Extended Intelligences II: AI & LLM’s¶
Reflection¶
The default setting in my mind for anything Artificial Intelligence related was set to negative. From all the harsh realities about the physical infrastructure to the massive energy consumption it’s built on, I perceived it as an existential threat to our human connection with nature. Even though I use it on a daily basis for the most trivial curiosities, the same way I used Google search in the past, I still instinctively registered it as a big bad energy. I’ve also gotten sick of constantly discussing it in numerous classes without truly understanding the architecture of it all. The technicalities of what an LLM really is felt out of reach, until this particular course – it demystified the concept for me and truly changed my understanding of the construct of an LLM. It helped me properly understand what really goes into one and the multitude of ways it can be used.
The theory of it all is quite interesting and I think the way it was presented made it easy and interesting to follow. Concepts of setting up LLM personas, multi-agentic architecture and the employment of multiple persona panels to safeguard the outputs of LLM’s were all brand new to me, and they helped me understand how an LLM’s frame of reference is constructed. It also somehow gave me a glimmer of hope, despite the fact that it may not be currently exercised, that these systems can somehow be built to be more ethical and intentional. The conversations and debates that arose from discussing our thoughts on the persona panel building were very eye-opening and critical for us to acknowledge the responsibility, but also the effectivity of these persona panels. A big thank you to Chris & Pietro for structuring and presenting this class in an engaging and interesting manner, especially the theoretical aspect.
Ultimately, my main take away from all the learnings and discussions of this course is this: artificial intelligence does not have to be the big bad wolf. It really all comes down to one main factor - how we choose to use it. If we approach it ethically and mindfully, it can be a tool for good, tool being the key word here. Still the real question remains, in our current day and age, are we truly capable of holding ourselves accountable to these ethical standards we preach?
Group Project¶
Part of the course was the group project. It was enjoyable to experiment with some of these concepts hands on and understand what it means to work with agent builders.

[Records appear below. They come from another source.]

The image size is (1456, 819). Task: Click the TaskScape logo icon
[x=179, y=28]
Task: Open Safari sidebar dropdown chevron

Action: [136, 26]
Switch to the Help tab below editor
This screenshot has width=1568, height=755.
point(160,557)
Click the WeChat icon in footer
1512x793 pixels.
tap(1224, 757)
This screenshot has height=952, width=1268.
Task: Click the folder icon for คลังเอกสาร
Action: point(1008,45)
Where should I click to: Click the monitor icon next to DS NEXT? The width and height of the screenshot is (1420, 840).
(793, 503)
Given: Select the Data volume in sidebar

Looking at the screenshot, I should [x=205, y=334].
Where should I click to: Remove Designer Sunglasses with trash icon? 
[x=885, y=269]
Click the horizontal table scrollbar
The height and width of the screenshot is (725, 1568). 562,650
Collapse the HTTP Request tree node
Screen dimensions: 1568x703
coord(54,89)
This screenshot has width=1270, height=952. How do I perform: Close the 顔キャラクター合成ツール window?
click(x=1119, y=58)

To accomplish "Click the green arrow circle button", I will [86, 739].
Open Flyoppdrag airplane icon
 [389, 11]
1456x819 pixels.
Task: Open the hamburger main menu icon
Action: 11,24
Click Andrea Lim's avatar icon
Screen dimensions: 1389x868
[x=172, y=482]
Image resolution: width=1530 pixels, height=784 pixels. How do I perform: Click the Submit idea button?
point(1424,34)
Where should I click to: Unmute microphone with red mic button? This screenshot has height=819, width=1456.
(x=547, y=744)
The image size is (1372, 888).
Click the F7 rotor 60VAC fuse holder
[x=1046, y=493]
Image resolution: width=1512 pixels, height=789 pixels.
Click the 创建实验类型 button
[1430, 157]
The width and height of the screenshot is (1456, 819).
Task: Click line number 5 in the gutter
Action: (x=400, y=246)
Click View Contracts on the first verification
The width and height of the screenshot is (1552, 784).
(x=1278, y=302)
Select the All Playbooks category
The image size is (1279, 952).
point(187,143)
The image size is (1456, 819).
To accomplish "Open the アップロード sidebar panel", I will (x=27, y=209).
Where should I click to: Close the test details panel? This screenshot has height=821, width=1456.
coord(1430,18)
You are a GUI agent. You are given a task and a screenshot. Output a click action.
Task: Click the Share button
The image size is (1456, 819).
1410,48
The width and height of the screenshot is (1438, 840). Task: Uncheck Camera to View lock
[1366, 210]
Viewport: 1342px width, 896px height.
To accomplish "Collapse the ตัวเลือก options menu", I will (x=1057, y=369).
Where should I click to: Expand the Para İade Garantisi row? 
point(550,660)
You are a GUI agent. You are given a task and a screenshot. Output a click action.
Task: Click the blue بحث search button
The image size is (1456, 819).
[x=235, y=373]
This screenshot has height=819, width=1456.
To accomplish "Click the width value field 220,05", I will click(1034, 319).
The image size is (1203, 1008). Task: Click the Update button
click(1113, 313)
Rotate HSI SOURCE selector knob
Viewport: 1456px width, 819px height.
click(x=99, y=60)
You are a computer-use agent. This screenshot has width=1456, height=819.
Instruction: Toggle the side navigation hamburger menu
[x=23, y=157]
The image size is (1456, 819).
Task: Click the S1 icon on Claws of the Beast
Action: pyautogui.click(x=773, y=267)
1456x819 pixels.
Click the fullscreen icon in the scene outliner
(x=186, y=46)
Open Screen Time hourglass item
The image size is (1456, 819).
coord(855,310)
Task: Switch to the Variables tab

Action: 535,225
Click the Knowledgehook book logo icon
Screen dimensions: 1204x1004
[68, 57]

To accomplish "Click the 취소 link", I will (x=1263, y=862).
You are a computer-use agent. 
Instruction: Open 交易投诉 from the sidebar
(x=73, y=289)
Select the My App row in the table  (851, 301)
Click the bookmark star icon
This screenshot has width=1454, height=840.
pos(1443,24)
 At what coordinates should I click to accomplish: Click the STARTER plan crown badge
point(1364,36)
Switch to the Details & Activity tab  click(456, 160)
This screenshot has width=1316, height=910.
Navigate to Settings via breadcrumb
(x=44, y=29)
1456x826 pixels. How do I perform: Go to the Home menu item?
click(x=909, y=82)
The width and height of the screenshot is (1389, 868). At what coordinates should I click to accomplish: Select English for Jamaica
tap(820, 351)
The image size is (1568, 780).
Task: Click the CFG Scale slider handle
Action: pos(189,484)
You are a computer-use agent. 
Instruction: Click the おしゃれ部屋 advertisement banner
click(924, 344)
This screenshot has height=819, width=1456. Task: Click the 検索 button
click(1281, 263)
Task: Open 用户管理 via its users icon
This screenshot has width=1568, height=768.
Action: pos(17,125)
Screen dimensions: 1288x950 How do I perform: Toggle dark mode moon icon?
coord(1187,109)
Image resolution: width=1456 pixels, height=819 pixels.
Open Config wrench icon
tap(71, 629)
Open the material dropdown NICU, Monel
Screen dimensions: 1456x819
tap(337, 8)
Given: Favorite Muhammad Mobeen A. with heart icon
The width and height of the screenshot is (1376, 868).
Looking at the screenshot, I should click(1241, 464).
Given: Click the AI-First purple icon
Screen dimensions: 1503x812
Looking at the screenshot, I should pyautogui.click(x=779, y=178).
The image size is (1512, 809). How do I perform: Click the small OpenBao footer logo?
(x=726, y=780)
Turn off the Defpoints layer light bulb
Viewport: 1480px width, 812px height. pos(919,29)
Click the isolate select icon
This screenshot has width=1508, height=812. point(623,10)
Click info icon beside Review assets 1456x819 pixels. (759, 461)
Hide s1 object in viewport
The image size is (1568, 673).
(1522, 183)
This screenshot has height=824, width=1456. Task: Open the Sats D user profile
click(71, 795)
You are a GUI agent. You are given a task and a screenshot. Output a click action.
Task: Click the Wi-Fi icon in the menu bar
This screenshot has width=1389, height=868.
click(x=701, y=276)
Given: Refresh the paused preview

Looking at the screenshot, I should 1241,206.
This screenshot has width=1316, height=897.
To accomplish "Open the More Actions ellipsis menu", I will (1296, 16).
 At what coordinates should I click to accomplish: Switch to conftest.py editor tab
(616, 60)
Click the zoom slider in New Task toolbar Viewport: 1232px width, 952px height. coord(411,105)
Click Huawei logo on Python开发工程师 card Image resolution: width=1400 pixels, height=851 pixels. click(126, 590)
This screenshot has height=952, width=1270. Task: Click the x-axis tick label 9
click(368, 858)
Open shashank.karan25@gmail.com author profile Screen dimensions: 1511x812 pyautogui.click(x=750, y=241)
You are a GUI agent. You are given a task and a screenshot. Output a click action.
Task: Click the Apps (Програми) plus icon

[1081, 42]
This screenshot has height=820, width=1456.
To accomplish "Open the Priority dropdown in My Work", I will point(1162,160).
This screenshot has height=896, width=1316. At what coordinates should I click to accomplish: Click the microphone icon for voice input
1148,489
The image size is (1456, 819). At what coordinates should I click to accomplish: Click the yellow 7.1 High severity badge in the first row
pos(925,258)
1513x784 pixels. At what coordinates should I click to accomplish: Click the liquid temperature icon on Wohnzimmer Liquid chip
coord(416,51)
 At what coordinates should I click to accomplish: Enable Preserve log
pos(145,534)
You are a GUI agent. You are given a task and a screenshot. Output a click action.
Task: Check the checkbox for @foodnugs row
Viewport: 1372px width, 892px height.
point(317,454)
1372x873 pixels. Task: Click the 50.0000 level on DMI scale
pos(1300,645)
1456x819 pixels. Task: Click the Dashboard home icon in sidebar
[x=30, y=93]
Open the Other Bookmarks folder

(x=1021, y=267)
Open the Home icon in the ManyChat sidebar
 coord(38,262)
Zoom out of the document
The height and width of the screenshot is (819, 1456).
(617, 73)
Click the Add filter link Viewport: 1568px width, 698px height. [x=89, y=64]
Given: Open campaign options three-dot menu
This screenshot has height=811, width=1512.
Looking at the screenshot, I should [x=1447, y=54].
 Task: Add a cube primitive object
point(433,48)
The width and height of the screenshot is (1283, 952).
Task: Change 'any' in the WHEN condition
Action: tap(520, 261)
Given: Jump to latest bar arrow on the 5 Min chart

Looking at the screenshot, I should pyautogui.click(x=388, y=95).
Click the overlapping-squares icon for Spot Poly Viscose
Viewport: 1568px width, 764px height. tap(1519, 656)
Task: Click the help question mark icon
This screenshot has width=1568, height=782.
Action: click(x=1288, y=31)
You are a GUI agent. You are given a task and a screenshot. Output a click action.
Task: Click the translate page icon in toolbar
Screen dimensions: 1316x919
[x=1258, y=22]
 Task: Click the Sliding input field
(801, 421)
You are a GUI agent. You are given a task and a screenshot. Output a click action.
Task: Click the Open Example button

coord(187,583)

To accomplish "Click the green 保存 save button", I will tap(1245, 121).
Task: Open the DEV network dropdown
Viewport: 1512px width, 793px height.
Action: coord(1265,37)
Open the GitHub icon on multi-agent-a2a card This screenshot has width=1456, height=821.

The concept of my group’s project was to create a “Weather Radio” – a tool that combines information from a localized light resistance sensor, the current geolocation and research surrounding mood supporting music to curate music suggestions. The intention was for the playlist to function as a mood stabilizer, helping to regulate your mood based on the local weather conditions and helping set up for a positive day. Initially stemming from the idea of monitoring daily sunlight levels and getting some kind of sound as a corresponding output, the idea eventually evolved into gathering hyper-local sunlight data levels and the general weather forecast of the current city to propose a corresponding playlist to help optimize your mood for the day. Due to time constraints, we had to scale it down to a song from an entire playlist, but that is definitely an area for expansion in the future and I would say we learnt a lot regardless.

One thing I really appreciated was the push to work with the Raspberry Pico, because that is definitely something we were not familiar with and might have been a little intimidated to work with in the beginning. Usually, I shy away from working with electronics and coding because I know it is not my strong suit, but this time I decided to challenge myself and break that barrier. Once we started working with it, we realized it wasn’t hard at all and both Pietro & Chris were very helpful and supportive throughout the entire process.

Beste & I worked on getting the Raspberry Pico connected, getting the LDR sensor to give analog outputs of the local sunlight levels and getting that information onto an online server. We found the code and the schematic diagram of how to connect the LDR sensor to the raspberry pico on this website.

The information hosted on the online server was then served through an MCP (Model Context Protocol) to the three-agent system built on Open AI’s Agent Builder. The system logic is broken down in a diagram below along with the prompts we gave to each agent to get the output.

While I wish we had more time to work on the project, it was the start of something great nevertheless and it is something I would personally love to push forward and develop properly. Personally, I am heavily impacted by sunlight and I find myself chasing light, so a tool like this is something I would greatly appreciate having in my daily routine, as I am sure everyone else would. For potential future development, we discussed ideas of the mobility of the LDR sensor to get hyper local data, making it into an artifact that people can take into their day, integrating motivational speech as fuzzy data, integrating it into public transport like buses and allowing the agents to access Barcelona’s public database through the internet to create more localized data. I think the project has a lot of potential for expansion and improvement and it would be rewarding to fully bring it to life.